My confidence in the nVidia nForce 4 SLI Intel Edition chipset was not exactly at its peak after the past couple of reviews. The MSI P4N Diamond didn’t inspire me with a lot of confidence either initially, but this turned out to be due to a faulty board. But once I received a replacement board things improved considerably and it seems like nVidia’s Intel platform is far more stable than I first thought.
So, let’s put my initial concerns behind us and move on to what the P4N Diamond has to offer. As with the K8N Diamond this board has a black PCB, but more importantly it has also inherited the Creative Labs SoundBlaster Live! 7.1-channel sound with optical and coaxial S/PDIF outputs. It might not be as good as some of the latest sound cards from Creative, but it is far superior to any other current onboard solution - it has built in audio possessing which no AC97 or even the new HD audio controllers can compete with.
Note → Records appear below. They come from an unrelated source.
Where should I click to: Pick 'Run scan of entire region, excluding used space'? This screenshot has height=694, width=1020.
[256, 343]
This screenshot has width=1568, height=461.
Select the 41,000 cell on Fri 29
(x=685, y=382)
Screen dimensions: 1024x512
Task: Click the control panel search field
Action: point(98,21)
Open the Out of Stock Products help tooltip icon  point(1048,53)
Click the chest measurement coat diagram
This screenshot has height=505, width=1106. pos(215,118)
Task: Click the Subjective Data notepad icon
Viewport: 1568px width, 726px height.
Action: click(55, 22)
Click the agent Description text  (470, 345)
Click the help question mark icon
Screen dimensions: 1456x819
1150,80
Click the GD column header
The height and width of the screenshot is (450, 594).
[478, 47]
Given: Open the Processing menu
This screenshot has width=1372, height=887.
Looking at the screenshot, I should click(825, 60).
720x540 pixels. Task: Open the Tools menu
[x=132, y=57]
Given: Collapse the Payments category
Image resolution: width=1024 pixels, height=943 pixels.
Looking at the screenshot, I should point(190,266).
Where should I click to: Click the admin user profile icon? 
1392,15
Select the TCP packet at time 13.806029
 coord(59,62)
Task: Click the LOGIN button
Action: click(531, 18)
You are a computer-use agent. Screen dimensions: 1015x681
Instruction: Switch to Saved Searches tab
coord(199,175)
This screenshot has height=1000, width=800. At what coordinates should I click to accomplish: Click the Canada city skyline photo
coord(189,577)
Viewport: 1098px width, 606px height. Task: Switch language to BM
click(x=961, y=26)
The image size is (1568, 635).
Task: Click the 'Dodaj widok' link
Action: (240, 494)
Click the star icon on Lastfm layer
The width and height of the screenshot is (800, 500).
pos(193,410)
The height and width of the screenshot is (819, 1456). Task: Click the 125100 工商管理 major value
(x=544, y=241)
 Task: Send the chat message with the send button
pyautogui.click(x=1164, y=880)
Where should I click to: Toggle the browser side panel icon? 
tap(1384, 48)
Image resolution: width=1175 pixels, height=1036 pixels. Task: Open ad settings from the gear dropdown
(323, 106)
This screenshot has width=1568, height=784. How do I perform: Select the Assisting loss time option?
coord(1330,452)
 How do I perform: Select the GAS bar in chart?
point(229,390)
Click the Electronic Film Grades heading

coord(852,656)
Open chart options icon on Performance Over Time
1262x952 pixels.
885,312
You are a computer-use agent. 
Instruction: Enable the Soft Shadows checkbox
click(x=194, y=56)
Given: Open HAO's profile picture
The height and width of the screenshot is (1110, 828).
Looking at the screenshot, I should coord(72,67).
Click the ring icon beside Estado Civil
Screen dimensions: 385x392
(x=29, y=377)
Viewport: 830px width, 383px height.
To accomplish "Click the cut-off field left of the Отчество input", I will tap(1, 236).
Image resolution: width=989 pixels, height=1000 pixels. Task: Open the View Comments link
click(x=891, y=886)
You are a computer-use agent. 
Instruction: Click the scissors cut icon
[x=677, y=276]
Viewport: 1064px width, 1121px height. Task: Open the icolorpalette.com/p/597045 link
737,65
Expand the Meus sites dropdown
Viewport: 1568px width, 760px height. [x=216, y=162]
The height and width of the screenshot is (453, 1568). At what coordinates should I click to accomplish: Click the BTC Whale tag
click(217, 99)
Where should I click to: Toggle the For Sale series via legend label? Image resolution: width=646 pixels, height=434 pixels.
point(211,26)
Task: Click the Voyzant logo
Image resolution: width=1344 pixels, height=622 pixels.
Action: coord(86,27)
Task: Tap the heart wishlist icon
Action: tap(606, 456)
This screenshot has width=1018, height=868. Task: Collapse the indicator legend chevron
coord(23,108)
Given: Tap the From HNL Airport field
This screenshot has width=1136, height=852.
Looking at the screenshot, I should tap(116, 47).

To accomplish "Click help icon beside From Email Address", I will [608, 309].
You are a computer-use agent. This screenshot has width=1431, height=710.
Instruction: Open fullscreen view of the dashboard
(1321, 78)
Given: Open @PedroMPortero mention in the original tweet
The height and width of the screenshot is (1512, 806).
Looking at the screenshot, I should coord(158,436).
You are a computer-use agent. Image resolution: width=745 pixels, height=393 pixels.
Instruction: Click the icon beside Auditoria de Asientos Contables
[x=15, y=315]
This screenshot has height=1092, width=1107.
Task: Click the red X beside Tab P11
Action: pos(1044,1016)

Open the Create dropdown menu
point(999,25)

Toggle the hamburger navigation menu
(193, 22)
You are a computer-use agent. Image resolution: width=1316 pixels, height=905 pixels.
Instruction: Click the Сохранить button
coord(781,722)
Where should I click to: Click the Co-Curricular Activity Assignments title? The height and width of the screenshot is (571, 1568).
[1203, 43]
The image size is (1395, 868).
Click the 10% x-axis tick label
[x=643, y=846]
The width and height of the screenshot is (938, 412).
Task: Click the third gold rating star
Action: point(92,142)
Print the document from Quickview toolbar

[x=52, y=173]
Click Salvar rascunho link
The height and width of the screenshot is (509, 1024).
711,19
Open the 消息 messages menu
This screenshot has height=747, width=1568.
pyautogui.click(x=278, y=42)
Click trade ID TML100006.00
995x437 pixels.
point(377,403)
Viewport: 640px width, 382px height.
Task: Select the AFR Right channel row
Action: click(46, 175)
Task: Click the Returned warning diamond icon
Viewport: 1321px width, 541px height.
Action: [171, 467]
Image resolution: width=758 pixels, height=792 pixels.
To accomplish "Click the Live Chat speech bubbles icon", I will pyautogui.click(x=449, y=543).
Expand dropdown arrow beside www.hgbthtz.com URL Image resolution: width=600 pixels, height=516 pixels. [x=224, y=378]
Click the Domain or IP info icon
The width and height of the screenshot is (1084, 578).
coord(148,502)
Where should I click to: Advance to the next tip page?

However, my absolute favourite feature on the P4N Diamond is the new digital SLI switch. Instead of the small piece of PCB that most other SLI boards use, MSI has incorporated a row of components that automatically detects if there is one or two cards installed. This is then reported to the BIOS, which sets the correct mode. Hopefully this is something that other manufacturers will adopt, to save users the trouble of opening up their case when they realise they’ve forgotten to flick the switch.
Although the P4N Diamond doesn’t ship with the combined WiFi/Bluetooth card that some of the K8N Diamond boards have, the orange slot is still present, so you can buy one as an optional upgrade.
There are still plenty of features on the P4N Diamond and MSI has even improved upon the design of the K8N Diamond by adding a x1 PCI Express slot. However, this means that there are only two PCI slots and if you purchase the optional WiFi/Bluetooth card you’re only left with one. That said, I doubt that you’d need to add much to this board to make it a good setup.